A commonly bandied statistic is that Aussies throw out 1 bag of every 5 bags of groceries they buy which equates, on average, to $1,036 a year. That’s a month’s worth of food for a family of four!
Kitchen management is definitely MY domain in our house. An art that, I dare to say, I have quite successfully mastered. Although yesterday was a bit of a lapse. Mr Eleanor and I went to the supermarket WITHOUT A LIST! We wandered around aimlessly, up and down every aisle picking up random stuff (eg, I now have a pot of lactose-free light sour cream in the fridge – WHY?) Mr Eleanor asked what we already had the fridge – the sad sounding list went something along the lines of: a limp lettuce, celery possibly purchased last century, half a cucumber that’s gone all dry and puckered at the end. His first response was ‘Well, we’ll chuck that all out then.’

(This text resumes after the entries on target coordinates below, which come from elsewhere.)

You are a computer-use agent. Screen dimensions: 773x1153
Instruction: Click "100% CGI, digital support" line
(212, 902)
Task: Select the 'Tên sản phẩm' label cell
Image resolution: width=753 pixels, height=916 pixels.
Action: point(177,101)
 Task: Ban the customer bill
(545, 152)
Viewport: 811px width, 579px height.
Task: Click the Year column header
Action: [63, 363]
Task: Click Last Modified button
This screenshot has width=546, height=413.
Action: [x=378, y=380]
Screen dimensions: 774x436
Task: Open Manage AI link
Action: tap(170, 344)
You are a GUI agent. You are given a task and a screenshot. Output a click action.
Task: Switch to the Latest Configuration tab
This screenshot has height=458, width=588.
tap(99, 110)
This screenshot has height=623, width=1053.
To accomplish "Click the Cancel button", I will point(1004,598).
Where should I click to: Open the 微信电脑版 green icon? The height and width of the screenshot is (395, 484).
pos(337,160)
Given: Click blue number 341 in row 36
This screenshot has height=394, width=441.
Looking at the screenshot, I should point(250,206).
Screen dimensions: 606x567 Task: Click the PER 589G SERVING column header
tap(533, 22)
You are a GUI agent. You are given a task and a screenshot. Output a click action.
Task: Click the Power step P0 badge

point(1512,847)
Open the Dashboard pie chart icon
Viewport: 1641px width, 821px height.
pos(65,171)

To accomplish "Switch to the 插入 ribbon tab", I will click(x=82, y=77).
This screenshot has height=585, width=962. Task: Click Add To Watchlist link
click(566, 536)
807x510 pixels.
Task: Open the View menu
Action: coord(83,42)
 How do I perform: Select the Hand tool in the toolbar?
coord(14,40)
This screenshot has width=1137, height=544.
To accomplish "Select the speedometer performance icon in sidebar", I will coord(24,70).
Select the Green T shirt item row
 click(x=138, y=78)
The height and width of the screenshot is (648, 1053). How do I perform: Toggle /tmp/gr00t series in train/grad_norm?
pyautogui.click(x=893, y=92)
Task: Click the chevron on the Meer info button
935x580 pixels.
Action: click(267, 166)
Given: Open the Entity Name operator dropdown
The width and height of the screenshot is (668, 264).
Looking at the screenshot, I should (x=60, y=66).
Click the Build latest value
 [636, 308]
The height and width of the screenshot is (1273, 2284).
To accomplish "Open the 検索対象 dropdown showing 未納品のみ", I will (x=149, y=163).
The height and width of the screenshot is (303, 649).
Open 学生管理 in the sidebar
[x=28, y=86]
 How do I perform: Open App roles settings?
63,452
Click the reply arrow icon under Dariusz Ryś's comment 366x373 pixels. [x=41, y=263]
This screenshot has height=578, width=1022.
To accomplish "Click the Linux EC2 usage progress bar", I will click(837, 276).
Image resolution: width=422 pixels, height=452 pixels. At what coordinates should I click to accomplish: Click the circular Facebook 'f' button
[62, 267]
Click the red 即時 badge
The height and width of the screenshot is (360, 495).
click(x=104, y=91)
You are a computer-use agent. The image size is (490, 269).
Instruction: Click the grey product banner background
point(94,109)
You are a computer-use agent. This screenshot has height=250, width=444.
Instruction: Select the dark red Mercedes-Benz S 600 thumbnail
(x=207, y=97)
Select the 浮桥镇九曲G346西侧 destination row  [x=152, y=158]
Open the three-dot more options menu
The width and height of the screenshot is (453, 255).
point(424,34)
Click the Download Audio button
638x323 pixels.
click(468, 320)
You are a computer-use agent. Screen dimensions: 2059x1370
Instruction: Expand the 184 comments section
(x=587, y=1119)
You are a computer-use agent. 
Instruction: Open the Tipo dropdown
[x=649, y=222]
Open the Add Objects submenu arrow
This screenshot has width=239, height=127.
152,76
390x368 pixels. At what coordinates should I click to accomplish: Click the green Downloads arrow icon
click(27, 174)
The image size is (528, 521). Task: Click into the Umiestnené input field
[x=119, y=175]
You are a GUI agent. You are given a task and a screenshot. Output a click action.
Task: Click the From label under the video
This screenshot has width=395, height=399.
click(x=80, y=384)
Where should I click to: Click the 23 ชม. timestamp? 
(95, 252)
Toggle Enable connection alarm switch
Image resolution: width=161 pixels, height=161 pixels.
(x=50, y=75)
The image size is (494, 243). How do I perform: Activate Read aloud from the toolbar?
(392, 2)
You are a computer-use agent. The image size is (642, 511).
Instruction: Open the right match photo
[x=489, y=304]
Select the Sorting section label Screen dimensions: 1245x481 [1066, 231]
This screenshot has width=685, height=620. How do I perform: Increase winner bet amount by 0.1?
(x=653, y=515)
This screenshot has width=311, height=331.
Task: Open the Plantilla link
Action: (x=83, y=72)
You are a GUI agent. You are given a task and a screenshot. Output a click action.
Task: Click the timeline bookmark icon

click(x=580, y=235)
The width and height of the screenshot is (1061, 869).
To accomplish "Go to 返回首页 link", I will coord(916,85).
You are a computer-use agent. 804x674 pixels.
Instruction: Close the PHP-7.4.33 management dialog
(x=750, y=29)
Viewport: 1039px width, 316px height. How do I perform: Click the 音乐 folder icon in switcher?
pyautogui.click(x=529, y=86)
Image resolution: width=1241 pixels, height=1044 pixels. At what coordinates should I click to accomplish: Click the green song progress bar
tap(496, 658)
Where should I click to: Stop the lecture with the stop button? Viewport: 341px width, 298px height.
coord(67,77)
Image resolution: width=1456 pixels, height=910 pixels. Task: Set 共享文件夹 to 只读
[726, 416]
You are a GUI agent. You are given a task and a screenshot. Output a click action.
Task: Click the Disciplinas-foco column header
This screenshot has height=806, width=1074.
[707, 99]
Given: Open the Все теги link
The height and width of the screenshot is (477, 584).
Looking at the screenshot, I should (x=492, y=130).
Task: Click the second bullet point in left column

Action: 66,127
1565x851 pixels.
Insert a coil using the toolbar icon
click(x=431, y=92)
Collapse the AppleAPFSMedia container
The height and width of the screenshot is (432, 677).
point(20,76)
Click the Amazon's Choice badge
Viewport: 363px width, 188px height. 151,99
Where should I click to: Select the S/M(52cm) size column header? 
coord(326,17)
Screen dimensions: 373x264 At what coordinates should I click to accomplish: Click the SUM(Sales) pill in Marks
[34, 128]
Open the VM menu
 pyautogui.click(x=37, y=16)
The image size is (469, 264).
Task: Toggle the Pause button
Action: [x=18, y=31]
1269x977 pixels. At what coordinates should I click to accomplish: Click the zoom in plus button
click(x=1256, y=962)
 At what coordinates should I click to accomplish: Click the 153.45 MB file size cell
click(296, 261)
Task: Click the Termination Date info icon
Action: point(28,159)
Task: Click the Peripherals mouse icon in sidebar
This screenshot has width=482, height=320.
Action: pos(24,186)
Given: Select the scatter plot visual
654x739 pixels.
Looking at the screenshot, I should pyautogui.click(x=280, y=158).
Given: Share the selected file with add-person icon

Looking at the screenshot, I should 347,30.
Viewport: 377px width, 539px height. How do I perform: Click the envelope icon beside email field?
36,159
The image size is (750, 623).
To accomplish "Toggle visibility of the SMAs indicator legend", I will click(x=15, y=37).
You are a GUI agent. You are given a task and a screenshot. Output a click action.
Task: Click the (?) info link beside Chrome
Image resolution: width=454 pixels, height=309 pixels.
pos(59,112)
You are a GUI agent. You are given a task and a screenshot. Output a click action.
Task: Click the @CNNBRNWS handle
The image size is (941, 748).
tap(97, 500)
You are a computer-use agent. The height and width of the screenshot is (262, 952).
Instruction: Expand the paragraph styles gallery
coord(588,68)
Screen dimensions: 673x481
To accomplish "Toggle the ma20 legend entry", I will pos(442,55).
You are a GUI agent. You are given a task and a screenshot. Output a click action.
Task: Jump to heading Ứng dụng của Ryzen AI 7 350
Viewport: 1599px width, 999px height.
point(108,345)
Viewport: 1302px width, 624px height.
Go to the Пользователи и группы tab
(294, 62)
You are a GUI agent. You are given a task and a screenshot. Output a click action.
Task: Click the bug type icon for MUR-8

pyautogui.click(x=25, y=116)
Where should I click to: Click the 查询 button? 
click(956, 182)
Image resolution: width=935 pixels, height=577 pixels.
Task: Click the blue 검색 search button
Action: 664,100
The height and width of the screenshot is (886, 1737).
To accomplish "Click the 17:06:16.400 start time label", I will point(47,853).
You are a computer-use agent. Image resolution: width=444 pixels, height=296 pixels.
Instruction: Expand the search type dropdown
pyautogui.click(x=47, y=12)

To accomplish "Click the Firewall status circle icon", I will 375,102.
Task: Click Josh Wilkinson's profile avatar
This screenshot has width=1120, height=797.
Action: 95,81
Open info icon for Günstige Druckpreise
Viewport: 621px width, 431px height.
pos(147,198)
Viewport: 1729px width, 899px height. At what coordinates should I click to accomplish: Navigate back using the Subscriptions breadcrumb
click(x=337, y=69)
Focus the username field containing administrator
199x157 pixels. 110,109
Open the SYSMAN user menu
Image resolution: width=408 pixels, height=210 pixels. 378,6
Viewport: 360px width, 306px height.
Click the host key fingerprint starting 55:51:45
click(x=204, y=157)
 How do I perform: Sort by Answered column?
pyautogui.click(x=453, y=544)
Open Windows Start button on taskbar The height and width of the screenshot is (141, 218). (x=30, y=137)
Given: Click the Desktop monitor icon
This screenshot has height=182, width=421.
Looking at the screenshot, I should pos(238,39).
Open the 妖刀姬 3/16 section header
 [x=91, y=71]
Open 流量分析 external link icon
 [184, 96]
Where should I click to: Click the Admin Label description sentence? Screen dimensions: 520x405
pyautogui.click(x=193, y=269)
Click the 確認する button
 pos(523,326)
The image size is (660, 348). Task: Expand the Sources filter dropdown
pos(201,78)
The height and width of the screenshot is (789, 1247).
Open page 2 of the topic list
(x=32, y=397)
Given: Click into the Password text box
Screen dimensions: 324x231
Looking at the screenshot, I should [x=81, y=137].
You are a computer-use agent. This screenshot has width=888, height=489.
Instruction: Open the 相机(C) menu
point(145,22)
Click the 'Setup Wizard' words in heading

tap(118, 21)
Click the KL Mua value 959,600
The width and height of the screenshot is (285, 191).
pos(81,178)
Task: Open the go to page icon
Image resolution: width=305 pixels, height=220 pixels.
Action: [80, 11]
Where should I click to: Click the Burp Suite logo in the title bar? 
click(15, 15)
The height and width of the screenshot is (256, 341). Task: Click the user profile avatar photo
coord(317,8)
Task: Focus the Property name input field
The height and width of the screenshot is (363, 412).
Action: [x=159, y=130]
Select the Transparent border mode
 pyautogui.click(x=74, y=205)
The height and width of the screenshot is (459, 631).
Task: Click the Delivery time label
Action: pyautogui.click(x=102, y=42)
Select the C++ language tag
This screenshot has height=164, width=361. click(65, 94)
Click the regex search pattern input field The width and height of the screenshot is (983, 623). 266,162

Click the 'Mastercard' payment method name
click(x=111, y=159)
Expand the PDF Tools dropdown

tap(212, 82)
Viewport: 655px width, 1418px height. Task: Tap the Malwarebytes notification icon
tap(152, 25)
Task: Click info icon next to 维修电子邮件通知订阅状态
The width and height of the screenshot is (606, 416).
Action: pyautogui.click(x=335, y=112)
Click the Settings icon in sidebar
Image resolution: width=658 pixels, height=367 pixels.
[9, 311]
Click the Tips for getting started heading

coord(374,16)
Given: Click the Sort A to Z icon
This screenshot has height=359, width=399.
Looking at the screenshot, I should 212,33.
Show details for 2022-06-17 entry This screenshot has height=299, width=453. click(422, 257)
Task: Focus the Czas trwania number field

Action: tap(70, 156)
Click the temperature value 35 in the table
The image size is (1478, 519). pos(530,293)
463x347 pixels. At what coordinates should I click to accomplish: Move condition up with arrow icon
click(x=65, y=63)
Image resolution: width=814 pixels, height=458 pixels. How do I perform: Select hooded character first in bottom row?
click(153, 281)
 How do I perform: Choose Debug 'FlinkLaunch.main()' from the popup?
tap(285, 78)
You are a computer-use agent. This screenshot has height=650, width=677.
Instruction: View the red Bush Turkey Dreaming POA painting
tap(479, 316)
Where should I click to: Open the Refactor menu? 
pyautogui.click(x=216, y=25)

Oh! I think not! I managed to refresh it, along with some apple and walnuts, and a blue cheese dressing from a gnarly piece of blue I found in the back of the fridge, into a Waldorf salad that we had with a packet of budget-busting chicken drumsticks cooked on the barbecue. It went down extremely well.
There are lots of kitchen management lessons to be learnt from that particular shopping error, so here are a few of my rules for making most out of the food you work so hard to buy:
- Keep track of what’s in your fridge/freezer and plan to use what you’ve got before buying more food
- Plan a weekly dinner menu
- Write (and stick to) a shopping list
- Wrangle the grocery perishables as they come through the door, eg does that chicken need to go in the freezer?
- Keep an eye on food dates and understand the difference between eat by and best before
So as Gregg Wallace recently and so succinctly said on Eat Well for Less
“Go to the supermarket, buy some food AND EAT IT!”